> **TASK DIRECTIONS**: Return the records below word for word.

> **DATA UNDER STUDY**:
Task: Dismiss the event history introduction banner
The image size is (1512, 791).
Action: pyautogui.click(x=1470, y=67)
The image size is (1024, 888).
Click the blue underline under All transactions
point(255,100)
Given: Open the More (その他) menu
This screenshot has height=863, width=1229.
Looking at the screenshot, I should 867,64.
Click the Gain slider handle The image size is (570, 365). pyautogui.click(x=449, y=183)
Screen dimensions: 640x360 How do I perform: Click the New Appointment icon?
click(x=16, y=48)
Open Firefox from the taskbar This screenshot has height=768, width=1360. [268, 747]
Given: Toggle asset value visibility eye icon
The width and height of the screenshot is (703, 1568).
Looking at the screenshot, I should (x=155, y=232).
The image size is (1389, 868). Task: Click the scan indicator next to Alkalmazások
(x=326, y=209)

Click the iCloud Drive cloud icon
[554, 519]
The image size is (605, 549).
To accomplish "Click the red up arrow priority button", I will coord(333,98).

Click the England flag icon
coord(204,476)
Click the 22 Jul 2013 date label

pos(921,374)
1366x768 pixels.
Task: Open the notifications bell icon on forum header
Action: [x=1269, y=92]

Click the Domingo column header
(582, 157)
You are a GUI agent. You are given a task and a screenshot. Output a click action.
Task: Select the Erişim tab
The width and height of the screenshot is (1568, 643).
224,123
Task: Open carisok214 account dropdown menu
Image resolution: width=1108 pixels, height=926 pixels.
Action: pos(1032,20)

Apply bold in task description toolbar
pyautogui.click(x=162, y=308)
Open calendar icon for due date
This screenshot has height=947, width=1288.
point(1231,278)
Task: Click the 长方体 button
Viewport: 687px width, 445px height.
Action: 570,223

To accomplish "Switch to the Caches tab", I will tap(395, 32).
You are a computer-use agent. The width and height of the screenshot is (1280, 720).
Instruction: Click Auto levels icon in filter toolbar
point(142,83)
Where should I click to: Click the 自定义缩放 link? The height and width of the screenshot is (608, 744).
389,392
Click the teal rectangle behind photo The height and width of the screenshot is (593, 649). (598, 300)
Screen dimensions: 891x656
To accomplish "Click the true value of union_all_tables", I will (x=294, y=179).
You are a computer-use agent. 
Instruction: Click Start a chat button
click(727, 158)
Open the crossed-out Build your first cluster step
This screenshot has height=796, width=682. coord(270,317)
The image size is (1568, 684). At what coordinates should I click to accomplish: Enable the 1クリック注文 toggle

> **RESPONSE TO THIS TASK**:
Task: Dismiss the event history introduction banner
The image size is (1512, 791).
Action: pyautogui.click(x=1470, y=67)
The image size is (1024, 888).
Click the blue underline under All transactions
point(255,100)
Given: Open the More (その他) menu
This screenshot has height=863, width=1229.
Looking at the screenshot, I should 867,64.
Click the Gain slider handle The image size is (570, 365). pyautogui.click(x=449, y=183)
Screen dimensions: 640x360 How do I perform: Click the New Appointment icon?
click(x=16, y=48)
Open Firefox from the taskbar This screenshot has height=768, width=1360. [268, 747]
Given: Toggle asset value visibility eye icon
The width and height of the screenshot is (703, 1568).
Looking at the screenshot, I should (x=155, y=232).
The image size is (1389, 868). Task: Click the scan indicator next to Alkalmazások
(x=326, y=209)

Click the iCloud Drive cloud icon
[554, 519]
The image size is (605, 549).
To accomplish "Click the red up arrow priority button", I will coord(333,98).

Click the England flag icon
coord(204,476)
Click the 22 Jul 2013 date label

pos(921,374)
1366x768 pixels.
Task: Open the notifications bell icon on forum header
Action: [x=1269, y=92]

Click the Domingo column header
(582, 157)
You are a GUI agent. You are given a task and a screenshot. Output a click action.
Task: Select the Erişim tab
The width and height of the screenshot is (1568, 643).
224,123
Task: Open carisok214 account dropdown menu
Image resolution: width=1108 pixels, height=926 pixels.
Action: pos(1032,20)

Apply bold in task description toolbar
pyautogui.click(x=162, y=308)
Open calendar icon for due date
This screenshot has height=947, width=1288.
point(1231,278)
Task: Click the 长方体 button
Viewport: 687px width, 445px height.
Action: 570,223

To accomplish "Switch to the Caches tab", I will tap(395, 32).
You are a computer-use agent. The width and height of the screenshot is (1280, 720).
Instruction: Click Auto levels icon in filter toolbar
point(142,83)
Where should I click to: Click the 自定义缩放 link? The height and width of the screenshot is (608, 744).
389,392
Click the teal rectangle behind photo The height and width of the screenshot is (593, 649). (598, 300)
Screen dimensions: 891x656
To accomplish "Click the true value of union_all_tables", I will (x=294, y=179).
You are a computer-use agent. 
Instruction: Click Start a chat button
click(727, 158)
Open the crossed-out Build your first cluster step
This screenshot has height=796, width=682. coord(270,317)
The image size is (1568, 684). At what coordinates should I click to accomplish: Enable the 1クリック注文 toggle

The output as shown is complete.